Bagor tampak bingung. “Lho, Lanina itu fenomena alam je, Wo.. Bukan geng.”
“Fenomena alam apa itu?”
“Nah kalau yang kayak gitu, biar Puthut saja yang menjelaskan…”
Karena diminta, ya akhirnya saya jelaskan. “Lanina adalah fenomena turunnya suhu permukaan air laut di Samudera Pasifik yang lebih rendah dari wilayah sekitarnya….”
“Mbut, Jembut…”
Saya menoleh ke arah Bagor.
“Kowe ki ngapa je?”
“Wong-wong iki ra perlu ngerti Lanina ki apa. Sing penting apa efek untuk acara kami.”
Akhirnya saya melanjutkan, “Intinya, Lanina ini menyebabkan curah hujan datang lebih sering dan lebih banyak.”
“Oooo… hujan!” Dewo langsung menyahut. “Lha wong hujan saja kok bawa-bawa fenomena alam. Apa tadi itu namanya?”
“Lanina.” jawab kami serempak.
“Lanina! Mbok lain kali gak usah bawa-bawa Lanina. Bilang saja hujan. Kalau hujan kan bisa dinegosiasikan.”
Saya mengernyit. Hujan dinego? Saya memandang ke Bagor. Pas di saat itu dia juga memandang ke ara saya.
“Gor, kamu catat no telpon ini…” lalu Dewo menyebut nomor di catatannya. Bagor lalu mencatat. “Besok, kamu datangi. Kamu konsultasi soal hujan. Namanya Mbah Wiryo. Dia seorang pawang hujan yang top.”
Esok siangnya, saya mengantar Bagor menemui Mbah Wiryo. Bayangan saya bahwa pawang hujan itu tua, berewokan, memakai blangkon, lenyap seketika. Yang disebut Mbah Wiryo itu masih muda. Tinggi. Ganteng. Kelimis. Umurnya kali itu mungkin baru 40an tahun. Mirip aktor Ari Wibowo.
Setelah mendengar penjelasan Bagor soal acara yang akan dihelat, Ari Wibowo eh Mbah Wiryo bertanya, “Adik mau paket yang mana? Paket A atau B?”

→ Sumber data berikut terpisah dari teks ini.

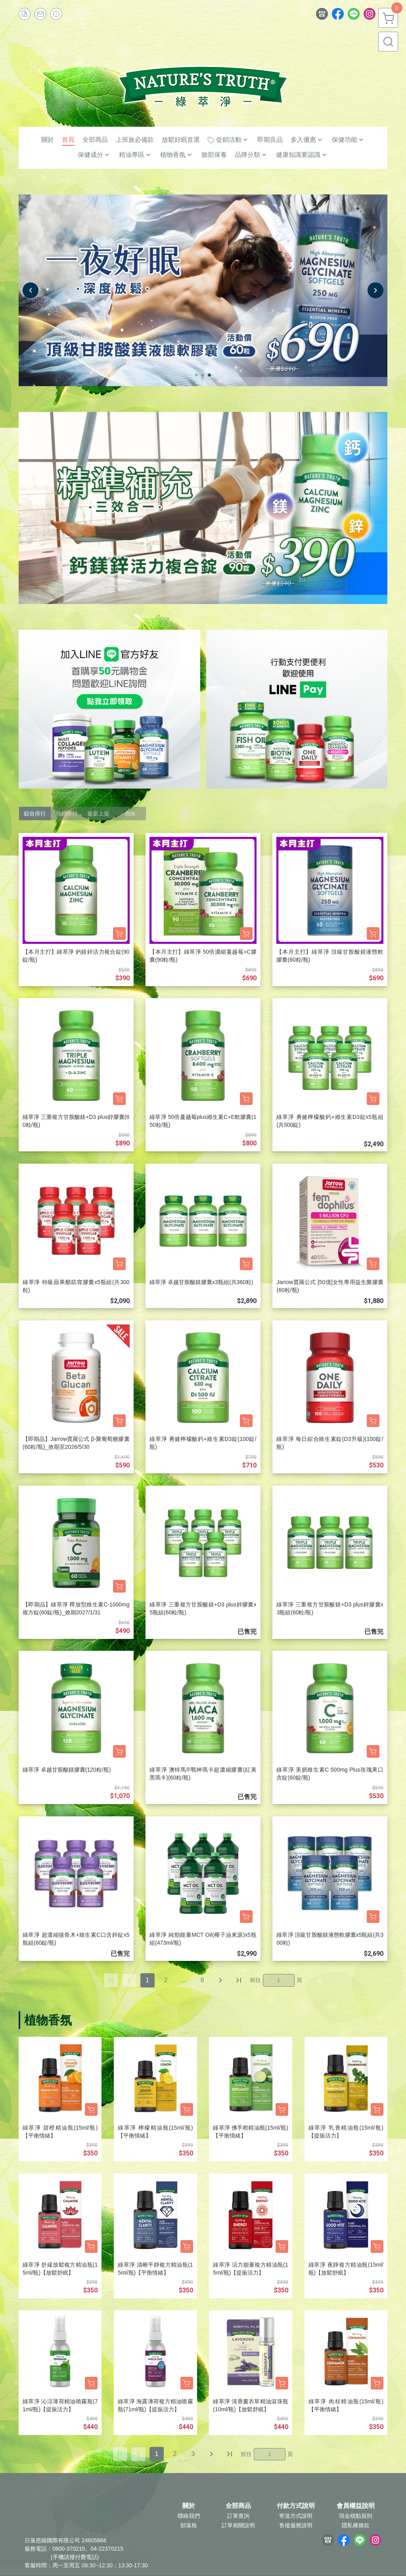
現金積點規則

Kami bingung sejenak. Paketan? Bagor segera bertanya, “Apa beda paket A dan B, Mbah?”
“Kalau paket A, saya yang ke sana. Saya selesaikan semua urusan di sana. Saat acara berlangsung. Kalau paket B, Adik yang ke sini. Bawa ubarampenya dari sini ke sana. Paket A harganya 500 ribu, paket B harganya 250 ribu.”
Saya njumbul. Uang senilai itu untuk membayar pawang hujan mahal sekali menurut saya. Bahkan yang paket B pun. Bagor tidak mau mengambil risiko. Dia mengambil paket A. Lalu kami pamitan ke negosiator hujan itu.
Di tengah perjalanan, saya bilang, “Gor, tadi yang bareng kita ada 4 orang. Berarti sehari minimal ada 5 orang yang menggunakan jasanya. Kaya sekali dia ya…”
Tepat di saat itu, tiba-tiba hujan turun deras sekali. Walaupun akhirnya sepeda motor yang kami tumpangi masuk ke area pertokoan untuk berteduh, tapi pakaian kami sudah basah kuyup. Bagor mukanya cemberut. “Iki gara-gara kowe. Ngrasani pawang hujan yang sangat terkenal.”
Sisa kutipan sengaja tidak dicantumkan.